Page MenuHomeFreeBSD

Add AMD NTB Hardware Driver for AMD SoC
Needs ReviewPublic

Authored by rajfbsd_gmail.com on Jan 7 2019, 4:46 PM.

Details

Reviewers
mav
cem
Group Reviewers
Core Team
Summary

This patch is the driver for NTB hardware in AMD SoCs (ported from Linux) and enables the NTB infrastructure like Doorbells, Scratchpads and Memory window in AMD SoC. This driver has been validated using ntb_transport and if_ntb driver already available in FreeBSD.

Diff Detail

Repository
rS FreeBSD src repository
Lint
Lint Skipped
Unit
Unit Tests Skipped

Event Timeline

There are a very large number of changes, so older changes are hidden. Show Older Changes
cem added a comment.Jan 8 2019, 1:08 AM

I didn't really look at this driver thoroughly and don't plan to, but just skimmed through and pointed out some possible improvements.

Is there a public datasheet for this part or is this device spec NDA'd?

Thanks!

sys/dev/ntb/ntb.c
485–488

It seems like this needs to incorporate nc->dbmask (the value provided by hints) still. I'm not sure what the point of the hinting system is, though, you'd have to ask Mav.

sys/dev/ntb/ntb_hw/ntb_hw_amd.c
298

style nit: a space goes between if and (.

305

Usual style for indentation on subsequent lines is 4 spaces. We have a style(9) manual page for more examples / specifics.

659

Starting a string sysctl with a newline is unconventional

873

M_WAITOK allocations cannot fail in FreeBSD.

1293

I'd encourage adding a MODULE_PNP_INFO(), like the Intel NTB driver has.

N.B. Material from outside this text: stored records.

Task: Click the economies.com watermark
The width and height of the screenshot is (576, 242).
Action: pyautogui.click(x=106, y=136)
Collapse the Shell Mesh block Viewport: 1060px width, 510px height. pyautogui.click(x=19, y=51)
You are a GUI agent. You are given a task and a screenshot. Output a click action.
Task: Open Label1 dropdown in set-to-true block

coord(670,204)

sys/dev/ntb/ntb_hw/ntb_hw_amd.h
25

Do you have AMD's permission to drop the 3rd clause of the BSDL present in the Linux driver?

218

Probably stale comment?

rajfbsd_gmail.com marked 6 inline comments as done.Jan 9 2019, 2:27 PM

Hi cem,

In D18774#400705, @cem wrote:

I didn't really look at this driver thoroughly and don't plan to, but just skimmed through and pointed out some possible improvements.

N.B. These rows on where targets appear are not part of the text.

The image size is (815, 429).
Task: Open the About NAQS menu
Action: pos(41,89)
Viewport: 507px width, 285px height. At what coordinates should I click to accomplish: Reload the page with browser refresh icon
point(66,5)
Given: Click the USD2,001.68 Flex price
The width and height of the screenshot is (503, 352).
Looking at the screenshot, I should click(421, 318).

Is there a public datasheet for this part or is this device spec NDA'd?

Thanks!

Thanks for looking into this patch. The details of this hardware is not yet made public. But let me know if you need any specific details. I will see if I can share you necessary details.

Corrected overall style mistakes. Also, moved "info" sysctl to global space, just to be in sync with other ntb_hw drivers.

sys/dev/ntb/ntb.c
485–488

In ntb.c, ntb_register_device function call dbt = flsll(NTB_DB_VALID_MASK(dev)). If nc->dbmask is returned from NTB_DB_VALID_MASK, it will be zero (irrespective of whatever the hardware driver says. So, hint becomes necessary to configured the db count. If we have the change in this patch, initially hardware driver provided db will be taken and later based on the hint, it will support only specific db_count. That's the reason I changed this. Please correct me if I am wrong.

sys/dev/ntb/ntb_hw/ntb_hw_amd.c
298

Also, checked for other similar occurrences and corrected it.

305

Also, checked for other similar occurrences and corrected it.

873

Removed the check for NULL

1293

I see this macro register device information. But how useful that will be with the system overall? It may be simple question, but just trying to understand.

sys/dev/ntb/ntb_hw/ntb_hw_amd.h
25

Added the 3rd Clause. Copy/paste mistake.

218

Kept this as other ntb_hw drivers has the same comment in place.

rajfbsd_gmail.com marked 5 inline comments as done.

V2 patch addressing the previous comments from cem.

imp added inline comments.Jan 9 2019, 4:07 PM
sys/dev/ntb/ntb_hw/ntb_hw_amd.c
1179

I'd encourage the use of pci_device_table here and the use of PCI_PNP_INFO instead below. That's not as important as the PNP_INFO macro though.

1293

It's used by devmatch to automatically load modules based on plug and play information.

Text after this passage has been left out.